In 1999 Voros McCracken put forth the idea that pitchers don't differ very much in the batting average they allow on balls in play (BABIP) and that what really matters is their walks, strikeouts and homeruns. He found that there was little correlation from year to year in in BABIP. J. C. Bradburry provides a good angle on this here. He also shows that other stats, like the frequency of strikeouts, walks and HRs allowed are much more highly correlated from year to year (the defense independent stats or DIPS). In this article, I look at how much of a pitcher's yearly BABIP, in the long run, is explained by DIPS.

What I do here is run a regression in which a pitcher's yearly BABIP is a funtion of his DIPS stats, all per batter faced (BFP). The list of pitchers includes the 14 pitchers who had 20+ seasons with 100+ IP. This is so each pitcher has a high number of observations of seasons with a fairly high number of IP. The idea was to see if a guy pitched better in terms of the frequency of strikeouts, walks and HRs allowed, it might be harder for batters to make solid contact and they would pop out more or ground out weakly more often. So I expected the sign on the coefficients for HRs and BBs to be positive and negative on strikeouts.

The table below shows the regression results for the pitchers

For example, the equation for Spahn is

BABIP = 0.19 + 1.91*HR + 0.22*BB + 0.15*SO

The r-squared of .38 means that 38% of Spahn's yearly variation in BABIP is explained by his DIPS (he had 20 seasons with 100+ IP). The DIPS stats are all per BFP. The difference between his highest and lowest HR rate is .019. That times 1.91 is .036. So going from his best to worst season in in HR rate allowed made a .036 difference in BABIP for Spahn. For BB rate, the best to worst difference was .044. That times .22 is .010. For strikeouts, the difference was .06, leading to a .009 BABIP change. But the sign was positive, meaning that as he struck out more batters, his BABIP actually went up.

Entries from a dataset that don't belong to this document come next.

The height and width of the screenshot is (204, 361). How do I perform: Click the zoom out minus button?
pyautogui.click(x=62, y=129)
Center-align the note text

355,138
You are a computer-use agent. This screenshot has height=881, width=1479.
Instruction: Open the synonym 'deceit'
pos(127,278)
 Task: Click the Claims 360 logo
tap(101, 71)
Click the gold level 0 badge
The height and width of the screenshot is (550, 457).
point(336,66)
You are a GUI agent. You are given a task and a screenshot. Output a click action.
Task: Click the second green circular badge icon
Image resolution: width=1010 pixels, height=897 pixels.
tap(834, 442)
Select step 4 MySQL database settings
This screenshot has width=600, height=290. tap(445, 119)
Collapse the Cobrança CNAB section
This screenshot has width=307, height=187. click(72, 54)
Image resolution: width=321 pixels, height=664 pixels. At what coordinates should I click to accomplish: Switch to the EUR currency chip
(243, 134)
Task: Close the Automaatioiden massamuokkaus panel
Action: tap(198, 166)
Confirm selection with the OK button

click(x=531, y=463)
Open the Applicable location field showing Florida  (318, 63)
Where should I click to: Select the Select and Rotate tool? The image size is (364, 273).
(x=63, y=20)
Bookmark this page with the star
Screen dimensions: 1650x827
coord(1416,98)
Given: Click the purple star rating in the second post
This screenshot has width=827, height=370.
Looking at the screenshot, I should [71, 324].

The odd thing is that although most pitchers have the signs you would expect, some are going the wrong way. For HR rate, 9 of the 14 signs are correct. For BBs, only half, 7, are correct (but the average was positive, in line with expectations). For SOs, 10 signs are correct. 9 of the 14 pitchers had an r-squared of .20 or more. That means that for them, 20% or more of their yearly BABIP is explained by DIPS. The average r-squared was .21. In case any one is curious, here is an equation in which the coefficient values are the average of those in the table:

BABIP = 0.290 +  .38*HR + 0.017*BB - 0.15*SO

It may actually be hard to get a decent r-squared since the fielders behind these pitchers change over their 20+ year careers. That is partly due to personnel changes and partly due to changing teams. It seems that if there is supposed to be no year to year correlation in BABIP, that it would be unlikely that there would be any percentage of it (BABIP) that would be explained by other stats. I am not sure what this all means and there is also the issue of the widely varying coefficient values across pitchers as well as some signs going the wrong way.